──────── ENTRIES PROVIDED ────────

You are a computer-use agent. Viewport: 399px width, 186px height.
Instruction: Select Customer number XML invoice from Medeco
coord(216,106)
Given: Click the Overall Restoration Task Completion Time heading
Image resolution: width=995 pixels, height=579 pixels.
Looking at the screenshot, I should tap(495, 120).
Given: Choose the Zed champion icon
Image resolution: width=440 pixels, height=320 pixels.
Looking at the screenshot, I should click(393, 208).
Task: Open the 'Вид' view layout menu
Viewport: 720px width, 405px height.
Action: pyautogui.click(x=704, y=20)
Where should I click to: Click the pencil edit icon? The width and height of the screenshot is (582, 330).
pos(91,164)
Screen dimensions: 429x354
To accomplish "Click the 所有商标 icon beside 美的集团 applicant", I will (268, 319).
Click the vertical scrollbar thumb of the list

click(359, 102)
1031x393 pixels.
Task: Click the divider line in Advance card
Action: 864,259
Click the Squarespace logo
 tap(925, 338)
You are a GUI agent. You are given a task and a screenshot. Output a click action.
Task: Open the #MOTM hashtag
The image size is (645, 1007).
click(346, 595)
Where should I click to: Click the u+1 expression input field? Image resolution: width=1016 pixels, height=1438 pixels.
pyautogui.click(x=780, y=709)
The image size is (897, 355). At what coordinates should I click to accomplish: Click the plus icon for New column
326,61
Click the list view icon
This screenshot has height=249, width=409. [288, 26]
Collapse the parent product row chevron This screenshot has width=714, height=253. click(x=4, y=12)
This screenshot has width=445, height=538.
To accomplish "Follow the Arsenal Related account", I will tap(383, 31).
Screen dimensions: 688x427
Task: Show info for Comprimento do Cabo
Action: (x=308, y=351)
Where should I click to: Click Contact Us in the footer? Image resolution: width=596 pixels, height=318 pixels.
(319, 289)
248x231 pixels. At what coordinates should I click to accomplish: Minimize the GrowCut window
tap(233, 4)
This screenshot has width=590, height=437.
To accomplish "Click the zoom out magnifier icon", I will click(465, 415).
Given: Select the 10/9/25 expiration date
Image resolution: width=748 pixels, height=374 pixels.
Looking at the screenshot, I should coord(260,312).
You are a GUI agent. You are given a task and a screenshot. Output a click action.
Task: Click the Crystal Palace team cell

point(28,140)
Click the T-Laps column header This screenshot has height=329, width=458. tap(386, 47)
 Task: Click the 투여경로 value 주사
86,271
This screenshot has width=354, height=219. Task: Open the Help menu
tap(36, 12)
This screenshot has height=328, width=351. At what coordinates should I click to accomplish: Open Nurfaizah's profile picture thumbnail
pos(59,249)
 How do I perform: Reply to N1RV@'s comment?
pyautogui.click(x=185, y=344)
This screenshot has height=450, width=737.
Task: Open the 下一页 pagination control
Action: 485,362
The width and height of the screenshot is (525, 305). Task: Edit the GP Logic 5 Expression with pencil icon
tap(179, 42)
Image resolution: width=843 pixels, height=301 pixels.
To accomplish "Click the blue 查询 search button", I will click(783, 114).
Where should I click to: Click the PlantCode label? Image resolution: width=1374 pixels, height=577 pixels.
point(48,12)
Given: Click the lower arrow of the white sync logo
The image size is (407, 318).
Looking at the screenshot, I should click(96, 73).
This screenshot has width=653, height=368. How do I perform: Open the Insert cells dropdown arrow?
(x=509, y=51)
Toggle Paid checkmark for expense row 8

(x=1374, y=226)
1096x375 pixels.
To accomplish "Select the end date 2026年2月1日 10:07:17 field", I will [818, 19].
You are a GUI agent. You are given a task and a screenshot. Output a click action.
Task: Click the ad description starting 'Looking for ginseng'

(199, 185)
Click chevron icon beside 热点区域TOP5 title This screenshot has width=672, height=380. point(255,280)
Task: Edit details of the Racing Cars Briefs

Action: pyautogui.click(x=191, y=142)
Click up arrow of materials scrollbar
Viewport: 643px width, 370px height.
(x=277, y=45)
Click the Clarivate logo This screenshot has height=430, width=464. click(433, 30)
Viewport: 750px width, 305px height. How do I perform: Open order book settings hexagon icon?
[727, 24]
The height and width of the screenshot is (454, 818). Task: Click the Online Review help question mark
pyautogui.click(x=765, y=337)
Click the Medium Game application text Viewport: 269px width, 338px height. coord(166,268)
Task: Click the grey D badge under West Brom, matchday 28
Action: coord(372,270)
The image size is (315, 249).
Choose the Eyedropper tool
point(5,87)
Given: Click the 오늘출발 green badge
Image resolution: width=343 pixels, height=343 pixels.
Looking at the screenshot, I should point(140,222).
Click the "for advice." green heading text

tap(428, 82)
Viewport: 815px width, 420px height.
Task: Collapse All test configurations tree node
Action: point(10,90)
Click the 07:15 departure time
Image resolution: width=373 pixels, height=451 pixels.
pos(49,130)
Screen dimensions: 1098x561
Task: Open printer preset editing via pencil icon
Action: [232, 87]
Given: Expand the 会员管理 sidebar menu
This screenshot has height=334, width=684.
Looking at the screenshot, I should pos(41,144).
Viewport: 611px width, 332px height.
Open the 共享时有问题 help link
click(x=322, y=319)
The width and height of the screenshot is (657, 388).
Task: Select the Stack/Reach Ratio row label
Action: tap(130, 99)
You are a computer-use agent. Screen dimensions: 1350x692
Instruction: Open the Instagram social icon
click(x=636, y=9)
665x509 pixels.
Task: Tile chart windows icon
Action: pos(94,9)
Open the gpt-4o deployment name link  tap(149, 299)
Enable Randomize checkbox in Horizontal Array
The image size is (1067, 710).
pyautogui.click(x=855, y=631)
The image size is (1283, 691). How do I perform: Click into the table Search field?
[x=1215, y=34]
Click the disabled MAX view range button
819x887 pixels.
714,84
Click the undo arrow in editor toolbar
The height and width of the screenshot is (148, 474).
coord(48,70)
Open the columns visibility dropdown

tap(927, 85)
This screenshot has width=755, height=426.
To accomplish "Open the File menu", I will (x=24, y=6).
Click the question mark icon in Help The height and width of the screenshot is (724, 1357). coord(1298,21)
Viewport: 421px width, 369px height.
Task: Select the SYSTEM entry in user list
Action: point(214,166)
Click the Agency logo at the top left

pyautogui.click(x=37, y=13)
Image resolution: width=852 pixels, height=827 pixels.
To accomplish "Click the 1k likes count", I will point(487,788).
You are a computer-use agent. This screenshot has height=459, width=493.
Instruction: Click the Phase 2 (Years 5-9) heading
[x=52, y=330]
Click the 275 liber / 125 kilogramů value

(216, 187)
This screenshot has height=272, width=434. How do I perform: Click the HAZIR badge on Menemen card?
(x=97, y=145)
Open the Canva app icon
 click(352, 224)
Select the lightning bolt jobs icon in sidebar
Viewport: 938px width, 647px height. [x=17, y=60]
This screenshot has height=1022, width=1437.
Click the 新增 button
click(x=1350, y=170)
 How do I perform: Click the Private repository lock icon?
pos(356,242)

────────

=== WHAT YOU ARE ASKED TO DO ===
Search the entries for the word "computer". Copy every line where it occurs.

=== ANSWER BOX ===
You are a computer-use agent. Viewport: 399px width, 186px height.
You are a computer-use agent. Screen dimensions: 1350x692
You are a computer-use agent. This screenshot has height=459, width=493.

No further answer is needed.